* GIVEN PASSAGE:
▼▼▼
PSYC E-1420
Addiction
The human mind has been sculpted over millennia to pursue rewarding and pleasurable experiences.
Addiction ensnares our mind's pleasure systems, replacing otherwise adaptive behaviors with a restless pursuit of reward.
Addictions can occur not only to psychoactive drugs such as alcohol, stimulants, opioids, and cannabis, but also to behaviors such as gambling, sex, exercise, video games, and social media.
Why are addictive behaviors so prevalent, and how can we treat them? What can we learn about our own minds, motivations, and desires by understanding the psychology of addiction? This course seeks to answer these questions by examining everyday, reward-seeking behaviors and their dopamine underpinnings that can become hijacked to form the basis of addictions.
We interrogate how addictive drugs and behaviors can change the brain over time, leading to compulsive habits and disorders of substance use and impulse control.
We inspect societal systems designed to capitalize on our brain's reward systems, resulting in monetary profit for some and challenging addictions for others.
We also discuss innovative treatments for addiction, including medications, controversial substances like cannabis and psychedelic drugs, and magnetic brain stimulation protocols.
Course content ranges from preclinical studies on brain mechanisms and behaviors of reward and reinforcement to clinical and public health studies on the factors leading to addiction from individual, community, economic, and sociopolitical perspectives.
▲▲▲
* AIM OF THE TASK:
Answer these questions from the addiction course description:
(a) Which behaviors, apart from drug use, does it say addictions can occur to?
(b) What innovative treatments for addiction does the course discuss?
(c) What is the course number?

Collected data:
▼▼▼
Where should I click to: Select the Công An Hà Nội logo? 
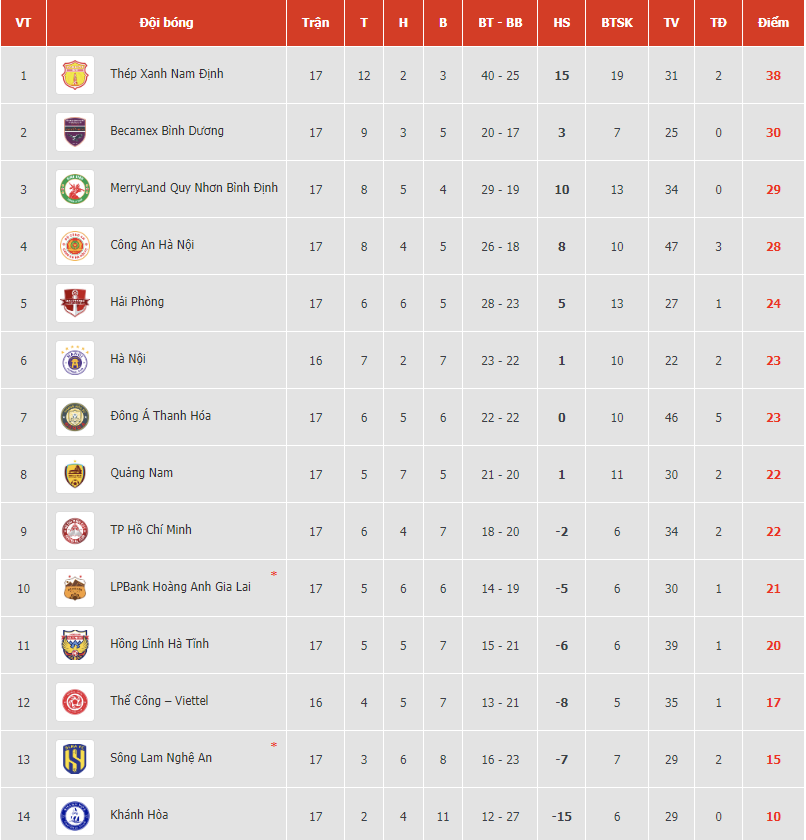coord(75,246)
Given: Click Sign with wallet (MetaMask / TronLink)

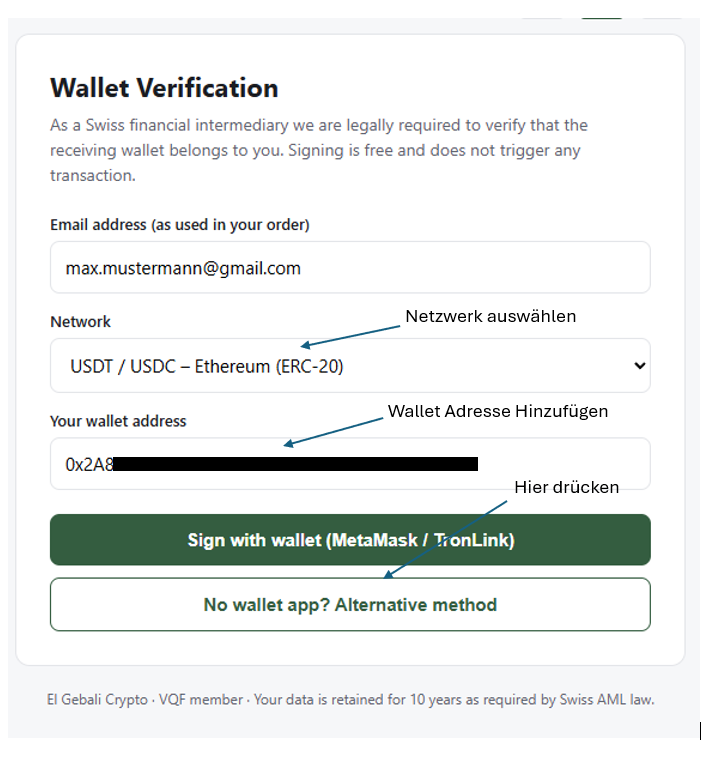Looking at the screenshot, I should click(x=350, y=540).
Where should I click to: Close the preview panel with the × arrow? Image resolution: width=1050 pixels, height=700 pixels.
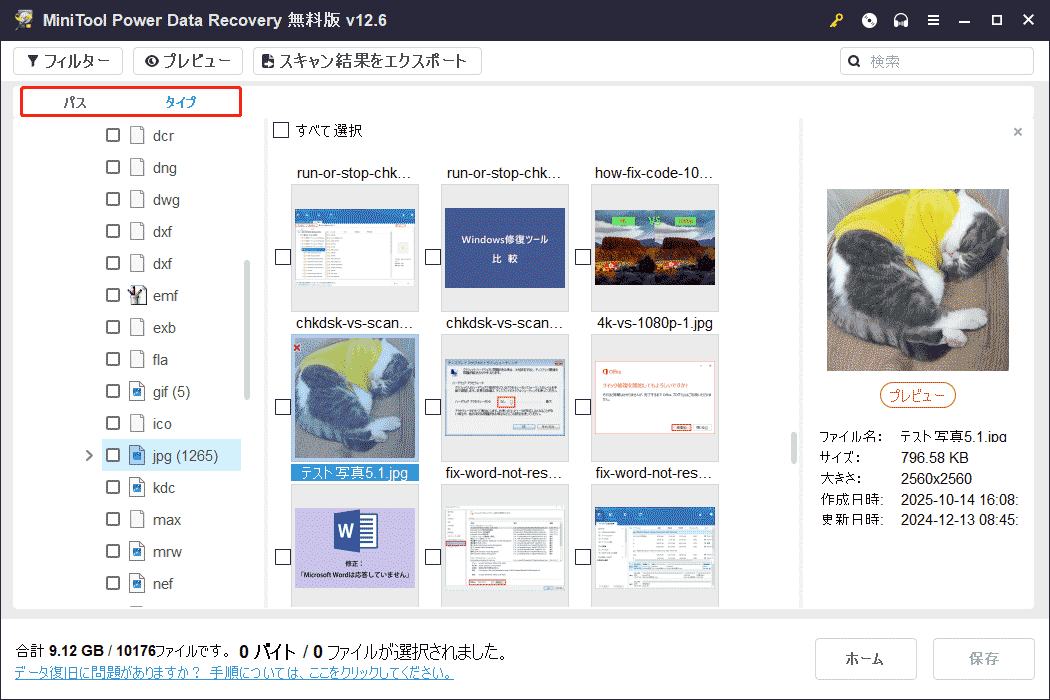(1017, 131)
▲▲▲
* OUTPUT BELOW:
(a) Gambling, sex, exercise, video games, and social media.
(b) Medications, controversial substances like cannabis and psychedelic drugs, and magnetic brain stimulation protocols.
(c) PSYC E-1420.